A 1918 Bureau of Labor Statistics survey of 211 families living in Columbus, Ohio found that only 7.6 of their average annual medical expenditures paid for hospital care (Ohio Report, p. 116). In fact, the chief cost associated with illness was not the cost of medical care, but rather the fact that sick people couldn't work and didn't get paid. A 1919 State of Illinois study reported that lost wages due to sickness were four times larger than the medical expenditures associated with treating the illness (State of Illinois, pp. 15-17). As a result, most people felt they didn't need health insurance. Instead, households purchased "sickness" insurance -- similar to today's "disability" insurance -- to provide income replacement in the event of illness.
... then they had more erroneous conclustions that it was insurance companies unwilling to provide health insurance. This is an erroneous conclusion because they contradict it immediately with this:
popular support for the legislation was low because of the low demand for health insurance in general
- well OBVIOUSLY if there is no demand, nobody would be providing the product. It makes perfect sense, but the authors miss it due to their preconcieved notions and ideology. But they have good data.
According to one CCMC study, the average American family had medical expenses totaling $108 in 1929, with hospital expenditures comprising 14 percent of the total bill (Falk, Rorem, and Ring 1933, p. 89). In 1929, medical charges for urban families with incomes between $2,000 and $3,000 per year averaged $67 if there were no hospitalizations, but averaged $261 if there were any illnesses that required hospitalization (see Falk, Rorem, and Ring). By 1934, Michael M. Davis, a leading advocate of reform, noted that hospital costs had risen to nearly 40 percent of a family's medical bill (Davis 1934, p. 211). By the end of the 1920s, families began to demand greater amounts of medical care, and the costs of medical care began to increase.
So they understand that costs increase due to more demand, as health care is a normal good, it's not magical in any way. As the incomes of people grew, so did demand for health care. Of-course they fail to understand that incomes grew due to government inflation, more than anything else.

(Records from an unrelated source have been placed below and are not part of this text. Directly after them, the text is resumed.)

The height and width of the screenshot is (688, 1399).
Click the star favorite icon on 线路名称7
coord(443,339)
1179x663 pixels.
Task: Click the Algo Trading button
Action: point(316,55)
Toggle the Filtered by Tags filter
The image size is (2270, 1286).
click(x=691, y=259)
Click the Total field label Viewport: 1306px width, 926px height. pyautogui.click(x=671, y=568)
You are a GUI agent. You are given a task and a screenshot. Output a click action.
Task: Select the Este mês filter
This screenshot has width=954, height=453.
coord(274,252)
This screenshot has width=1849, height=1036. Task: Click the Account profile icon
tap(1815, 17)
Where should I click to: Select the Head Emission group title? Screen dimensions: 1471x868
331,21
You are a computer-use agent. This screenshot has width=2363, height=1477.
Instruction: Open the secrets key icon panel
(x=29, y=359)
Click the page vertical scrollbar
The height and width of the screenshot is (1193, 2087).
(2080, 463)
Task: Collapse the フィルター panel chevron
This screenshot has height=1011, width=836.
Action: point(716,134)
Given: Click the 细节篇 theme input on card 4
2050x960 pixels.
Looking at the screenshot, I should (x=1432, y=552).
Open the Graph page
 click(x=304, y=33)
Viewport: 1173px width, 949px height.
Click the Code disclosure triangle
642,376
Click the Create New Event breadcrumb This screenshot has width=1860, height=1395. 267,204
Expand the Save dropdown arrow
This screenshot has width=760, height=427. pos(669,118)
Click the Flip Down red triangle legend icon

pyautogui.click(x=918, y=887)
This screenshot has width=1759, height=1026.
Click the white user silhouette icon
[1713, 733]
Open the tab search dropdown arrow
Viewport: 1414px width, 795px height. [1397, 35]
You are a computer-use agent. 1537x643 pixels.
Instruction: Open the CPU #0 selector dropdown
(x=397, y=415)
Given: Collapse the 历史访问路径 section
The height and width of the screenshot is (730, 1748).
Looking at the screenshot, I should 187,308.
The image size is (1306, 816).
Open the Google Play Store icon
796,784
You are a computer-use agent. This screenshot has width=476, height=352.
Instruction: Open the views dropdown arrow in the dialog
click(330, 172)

As the demand for hospital care increased in the 1920s, a new payment innovation developed at the end of the decade that would revolutionize the market for health insurance. The precursor to Blue Cross was founded in 1929 by a group of Dallas teachers who contracted with Baylor University Hospital to provide 21 days of hospitalization for a fixed $6.00 payment. The Baylor plan developed as a way to ensure that people paid their bills.
- $6/year insurance for 21 days in hospital. Done privately.